BULK INSERT with identity (auto-increment) column - sql-server

I am trying to add bulk data in database from CSV file.
Employee table has a column ID (PK) auto-incremented.
CREATE TABLE [dbo].[Employee](
[id] [int] IDENTITY(1,1) NOT NULL,
[Name] [varchar](50) NULL,
[Address] [varchar](50) NULL
) ON [PRIMARY]
I am using this query:
BULK INSERT Employee FROM 'path\tempFile.csv '
WITH (FIRSTROW = 2,KEEPIDENTITY,FIELDTERMINATOR = ',' , ROWTERMINATOR = '\n');
.CSV File -
Name,Address
name1,addr test 1
name2,addr test 2
but it results in this error message:
Bulk load data conversion error (type mismatch or invalid character for the specified codepage) for row 2, column 1 (id).

Add an id column to the csv file and leave it blank:
id,Name,Address
,name1,addr test 1
,name2,addr test 2
Remove KEEPIDENTITY keyword from query:
BULK INSERT Employee FROM 'path\tempFile.csv '
WITH (FIRSTROW = 2,FIELDTERMINATOR = ',' , ROWTERMINATOR = '\n');
The id identity field will be auto-incremented.
If you assign values to the id field in the csv, they'll be ignored unless you use the KEEPIDENTITY keyword, then they'll be used instead of auto-increment.
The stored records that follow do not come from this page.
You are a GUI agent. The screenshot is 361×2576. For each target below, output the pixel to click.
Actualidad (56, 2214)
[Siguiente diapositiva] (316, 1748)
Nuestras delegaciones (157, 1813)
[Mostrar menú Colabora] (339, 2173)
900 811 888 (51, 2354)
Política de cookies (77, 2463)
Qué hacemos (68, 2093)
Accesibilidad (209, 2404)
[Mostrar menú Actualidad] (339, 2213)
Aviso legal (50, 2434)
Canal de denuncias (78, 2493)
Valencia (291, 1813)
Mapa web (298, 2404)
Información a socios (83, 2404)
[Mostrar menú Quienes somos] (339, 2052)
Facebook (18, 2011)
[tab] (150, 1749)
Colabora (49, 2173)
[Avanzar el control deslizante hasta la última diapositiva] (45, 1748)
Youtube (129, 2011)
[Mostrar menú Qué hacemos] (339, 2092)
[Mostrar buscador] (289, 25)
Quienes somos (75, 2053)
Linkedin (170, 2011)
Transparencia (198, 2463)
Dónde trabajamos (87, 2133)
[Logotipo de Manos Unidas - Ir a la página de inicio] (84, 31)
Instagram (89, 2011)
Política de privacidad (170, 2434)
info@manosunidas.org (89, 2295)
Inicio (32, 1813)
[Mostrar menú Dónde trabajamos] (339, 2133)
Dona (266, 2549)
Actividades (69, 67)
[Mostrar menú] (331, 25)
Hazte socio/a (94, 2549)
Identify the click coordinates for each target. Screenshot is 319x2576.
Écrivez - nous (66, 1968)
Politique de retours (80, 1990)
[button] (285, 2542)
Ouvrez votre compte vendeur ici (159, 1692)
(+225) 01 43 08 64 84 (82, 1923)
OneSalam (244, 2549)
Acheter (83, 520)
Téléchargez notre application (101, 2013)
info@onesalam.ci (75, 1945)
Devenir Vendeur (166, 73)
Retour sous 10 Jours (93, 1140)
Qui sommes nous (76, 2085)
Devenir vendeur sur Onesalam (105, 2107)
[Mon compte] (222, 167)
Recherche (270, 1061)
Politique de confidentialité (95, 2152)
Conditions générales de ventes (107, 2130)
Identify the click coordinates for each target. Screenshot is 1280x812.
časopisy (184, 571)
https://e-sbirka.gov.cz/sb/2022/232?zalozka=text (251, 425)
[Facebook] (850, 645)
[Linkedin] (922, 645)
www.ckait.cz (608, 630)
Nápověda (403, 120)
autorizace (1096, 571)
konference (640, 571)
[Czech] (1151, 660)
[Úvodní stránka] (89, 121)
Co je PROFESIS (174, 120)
Don't BULK INSERT into your real tables directly.
I would always
insert into a staging table dbo.Employee_Staging (without the IDENTITY column) from the CSV file
possibly edit / clean up / manipulate your imported data
and then copy the data across to the real table with a T-SQL statement like:
INSERT INTO dbo.Employee(Name, Address)
SELECT Name, Address
FROM dbo.Employee_Staging

I had a similar issue, but I needed to be sure that the order of the ID is aligning to the order in the source file.
My solution is using a VIEW for the BULK INSERT:
Keep your table as it is and create this VIEW (select everything except the ID column)
CREATE VIEW [dbo].[VW_Employee]
AS
SELECT [Name], [Address]
FROM [dbo].[Employee];
Your BULK INSERT should then look like:
BULK INSERT [dbo].[VW_Employee] FROM 'path\tempFile.csv '
WITH (FIRSTROW = 2,FIELDTERMINATOR = ',' , ROWTERMINATOR = '\n');

You have to do bulk insert with format file:
BULK INSERT Employee FROM 'path\tempFile.csv '
WITH (FORMATFILE = 'path\tempFile.fmt');
where format file (tempFile.fmt) looks like this:
11.0 2 1 SQLCHAR 0 50 "\t"  2  Name   SQL_Latin1_General_CP1_CI_AS
2 SQLCHAR 0 50 "\r\n" 3  Address  SQL_Latin1_General_CP1_CI_AS
more details here - http://msdn.microsoft.com/en-us/library/ms179250.aspx

My solution is to add the ID field as the LAST field in the table, thus bulk insert ignores it and it gets automatic values. Clean and simple ...
For instance, if inserting into a temp table:
CREATE TABLE #TempTable
(field1 varchar(max), field2 varchar(max), ...
ROW_ID int IDENTITY(1,1) NOT NULL)
Note that the ROW_ID field MUST always be specified as LAST field!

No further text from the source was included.